Copy these records, swapping every "computer-use agent" for "desktop agent" and leaving everything else unchanged.

> _THE INPUT_:

***

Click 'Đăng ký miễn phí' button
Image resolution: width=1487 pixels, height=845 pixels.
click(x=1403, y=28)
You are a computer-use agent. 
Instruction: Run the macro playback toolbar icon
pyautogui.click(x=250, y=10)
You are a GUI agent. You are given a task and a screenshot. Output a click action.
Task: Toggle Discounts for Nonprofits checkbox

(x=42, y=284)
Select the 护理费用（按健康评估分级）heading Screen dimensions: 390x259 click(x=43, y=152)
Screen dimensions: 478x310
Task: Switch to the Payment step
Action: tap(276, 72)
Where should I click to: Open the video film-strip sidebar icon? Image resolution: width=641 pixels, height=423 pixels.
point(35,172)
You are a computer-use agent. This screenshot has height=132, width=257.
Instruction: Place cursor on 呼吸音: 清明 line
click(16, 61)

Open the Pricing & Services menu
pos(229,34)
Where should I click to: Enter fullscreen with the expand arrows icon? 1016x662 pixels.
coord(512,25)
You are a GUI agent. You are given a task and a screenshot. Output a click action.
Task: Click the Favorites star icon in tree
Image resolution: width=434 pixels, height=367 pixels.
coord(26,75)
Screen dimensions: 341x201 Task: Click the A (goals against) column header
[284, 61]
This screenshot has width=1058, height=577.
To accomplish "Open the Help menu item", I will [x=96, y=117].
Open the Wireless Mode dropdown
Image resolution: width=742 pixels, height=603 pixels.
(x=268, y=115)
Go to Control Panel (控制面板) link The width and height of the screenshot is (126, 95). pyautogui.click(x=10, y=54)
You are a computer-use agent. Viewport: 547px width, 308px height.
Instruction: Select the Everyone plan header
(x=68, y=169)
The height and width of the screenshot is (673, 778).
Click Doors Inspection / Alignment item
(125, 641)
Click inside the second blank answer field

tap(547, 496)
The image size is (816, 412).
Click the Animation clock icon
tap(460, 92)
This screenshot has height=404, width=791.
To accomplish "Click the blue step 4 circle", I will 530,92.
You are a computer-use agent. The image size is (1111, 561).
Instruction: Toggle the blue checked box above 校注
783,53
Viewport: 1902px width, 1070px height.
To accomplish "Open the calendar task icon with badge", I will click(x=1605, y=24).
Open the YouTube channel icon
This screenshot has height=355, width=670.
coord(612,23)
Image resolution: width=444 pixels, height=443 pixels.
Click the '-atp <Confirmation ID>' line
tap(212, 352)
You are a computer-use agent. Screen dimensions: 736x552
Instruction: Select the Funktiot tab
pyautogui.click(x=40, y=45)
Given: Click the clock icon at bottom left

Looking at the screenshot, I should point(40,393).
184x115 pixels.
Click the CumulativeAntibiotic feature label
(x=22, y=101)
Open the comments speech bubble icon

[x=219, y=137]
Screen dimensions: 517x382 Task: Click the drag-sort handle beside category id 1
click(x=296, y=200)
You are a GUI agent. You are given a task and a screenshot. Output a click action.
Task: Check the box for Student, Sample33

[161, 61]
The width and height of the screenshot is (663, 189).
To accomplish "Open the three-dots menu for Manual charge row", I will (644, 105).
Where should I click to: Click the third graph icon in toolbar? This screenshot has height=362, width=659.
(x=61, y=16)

***

> _TASK OUTPUT_:
Click 'Đăng ký miễn phí' button
Image resolution: width=1487 pixels, height=845 pixels.
click(x=1403, y=28)
You are a desktop agent. 
Instruction: Run the macro playback toolbar icon
pyautogui.click(x=250, y=10)
You are a GUI agent. You are given a task and a screenshot. Output a click action.
Task: Toggle Discounts for Nonprofits checkbox

(x=42, y=284)
Select the 护理费用（按健康评估分级）heading Screen dimensions: 390x259 click(x=43, y=152)
Screen dimensions: 478x310
Task: Switch to the Payment step
Action: tap(276, 72)
Where should I click to: Open the video film-strip sidebar icon? Image resolution: width=641 pixels, height=423 pixels.
point(35,172)
You are a desktop agent. This screenshot has height=132, width=257.
Instruction: Place cursor on 呼吸音: 清明 line
click(16, 61)

Open the Pricing & Services menu
pos(229,34)
Where should I click to: Enter fullscreen with the expand arrows icon? 1016x662 pixels.
coord(512,25)
You are a GUI agent. You are given a task and a screenshot. Output a click action.
Task: Click the Favorites star icon in tree
Image resolution: width=434 pixels, height=367 pixels.
coord(26,75)
Screen dimensions: 341x201 Task: Click the A (goals against) column header
[284, 61]
This screenshot has width=1058, height=577.
To accomplish "Open the Help menu item", I will [x=96, y=117].
Open the Wireless Mode dropdown
Image resolution: width=742 pixels, height=603 pixels.
(x=268, y=115)
Go to Control Panel (控制面板) link The width and height of the screenshot is (126, 95). pyautogui.click(x=10, y=54)
You are a desktop agent. Viewport: 547px width, 308px height.
Instruction: Select the Everyone plan header
(x=68, y=169)
The height and width of the screenshot is (673, 778).
Click Doors Inspection / Alignment item
(125, 641)
Click inside the second blank answer field

tap(547, 496)
The image size is (816, 412).
Click the Animation clock icon
tap(460, 92)
This screenshot has height=404, width=791.
To accomplish "Click the blue step 4 circle", I will 530,92.
You are a desktop agent. The image size is (1111, 561).
Instruction: Toggle the blue checked box above 校注
783,53
Viewport: 1902px width, 1070px height.
To accomplish "Open the calendar task icon with badge", I will click(x=1605, y=24).
Open the YouTube channel icon
This screenshot has height=355, width=670.
coord(612,23)
Image resolution: width=444 pixels, height=443 pixels.
Click the '-atp <Confirmation ID>' line
tap(212, 352)
You are a desktop agent. Screen dimensions: 736x552
Instruction: Select the Funktiot tab
pyautogui.click(x=40, y=45)
Given: Click the clock icon at bottom left

Looking at the screenshot, I should point(40,393).
184x115 pixels.
Click the CumulativeAntibiotic feature label
(x=22, y=101)
Open the comments speech bubble icon

[x=219, y=137]
Screen dimensions: 517x382 Task: Click the drag-sort handle beside category id 1
click(x=296, y=200)
You are a GUI agent. You are given a task and a screenshot. Output a click action.
Task: Check the box for Student, Sample33

[161, 61]
The width and height of the screenshot is (663, 189).
To accomplish "Open the three-dots menu for Manual charge row", I will (644, 105).
Where should I click to: Click the third graph icon in toolbar? This screenshot has height=362, width=659.
(x=61, y=16)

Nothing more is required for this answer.